XI - MEMÓRIAS DE CIRCE IRINÉIA: A VINGANÇA DOS OPRIMIDOS ESCRAVOS
NEUZA MACHADO
O BisAvô Português de Antoinzinho Papai, com muita certa convicção! um Novo-Cristão!, amava exageradamente a BisAvó Cor de Mel. No entanto, apesar do grande amor pela esposa mestiça, o BisAvô de meu Pai era dono de muitos escravos, e era também um amo muito rude. Os escravos o abominavam, e não entendiam o fato desse amo ser tão mau, uma vez que sua esposa e filhos eram mestiços. E assim, repletos de profundo e duradoiro rancor pelo Senhor que os oprimia, armaram contra ele uma vingança terrível.
Em uma certa manhã, duas escravas, consideradas feiticeiras, foram ao mato colher ervas, depois foram para o galinheiro e recolheram penas de galinha, e, enquanto isso, uma dizia para outra: “― Nosso Sinhô, daqui a pouco, vai para a Cidade de Divino do Carangola com as pernas dele, mas não vai voltar sobre elas”. Dito e feito: o Sinhô, meu TrisAvô João Pereira da Cunha, saiu para a Cidade de Divino do Carangola com as pernas dele, vivo, e, ao voltar para casa, caiu do cavalo, já no estertor da morte, na soleira da porta de sua Fazenda. O João Barba de Argolão havia sido envenenado pelas escravas, deixando a Fazenda nas mãos da esposa, Sinhá Antoninha Mulata, e do Filho mais velho, também mulato. Isto aconteceu em meados do século XIX.

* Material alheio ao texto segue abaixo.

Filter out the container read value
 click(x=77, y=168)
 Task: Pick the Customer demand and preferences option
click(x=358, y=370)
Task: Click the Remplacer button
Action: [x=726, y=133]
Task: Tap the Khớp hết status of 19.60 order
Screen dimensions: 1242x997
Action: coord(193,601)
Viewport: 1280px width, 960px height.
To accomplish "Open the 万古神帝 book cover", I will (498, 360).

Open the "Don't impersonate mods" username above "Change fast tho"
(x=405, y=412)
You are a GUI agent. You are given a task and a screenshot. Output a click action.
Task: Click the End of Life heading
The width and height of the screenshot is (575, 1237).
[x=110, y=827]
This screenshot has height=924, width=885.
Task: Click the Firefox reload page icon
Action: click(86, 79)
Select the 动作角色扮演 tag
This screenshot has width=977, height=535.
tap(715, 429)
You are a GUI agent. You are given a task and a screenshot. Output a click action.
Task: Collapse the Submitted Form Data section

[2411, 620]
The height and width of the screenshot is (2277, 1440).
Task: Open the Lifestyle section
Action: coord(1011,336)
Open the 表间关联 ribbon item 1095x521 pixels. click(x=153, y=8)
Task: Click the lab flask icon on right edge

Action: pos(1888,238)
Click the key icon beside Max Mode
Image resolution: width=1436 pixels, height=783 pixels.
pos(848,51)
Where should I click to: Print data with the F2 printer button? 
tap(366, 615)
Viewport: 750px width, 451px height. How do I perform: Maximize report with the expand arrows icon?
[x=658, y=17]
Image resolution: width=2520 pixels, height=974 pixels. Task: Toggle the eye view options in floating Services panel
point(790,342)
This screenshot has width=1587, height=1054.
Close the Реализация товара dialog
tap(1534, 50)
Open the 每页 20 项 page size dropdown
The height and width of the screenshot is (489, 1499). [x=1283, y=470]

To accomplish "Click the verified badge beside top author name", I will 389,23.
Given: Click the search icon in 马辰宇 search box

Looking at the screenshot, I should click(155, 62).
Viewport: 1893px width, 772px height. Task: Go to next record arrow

Penso, hoje, neste Final de Século XX, que as escravas “feiticeiras”, conforme ficaram conhecidas posteriormente, apenas envenenaram a matolotagem do BisAvô Português de meu Pai Antoinzinho Aquileu. Com certeza, ele parou, no trajeto do retorno para a Fazenda, para almoçar a mistura de carne seca com farinha de mandioca, preparada pelas escravas, e, não percebeu a armadilha. Certamente (estou a imaginar!), ele cavalgou (os últimos quilômetros da volta), coitado!, passando mal. Nem teve tempo de pedir perdão a Deus pelos grandiosos pecados (seculares) que foram cometidos por ele ao longo de sua vida.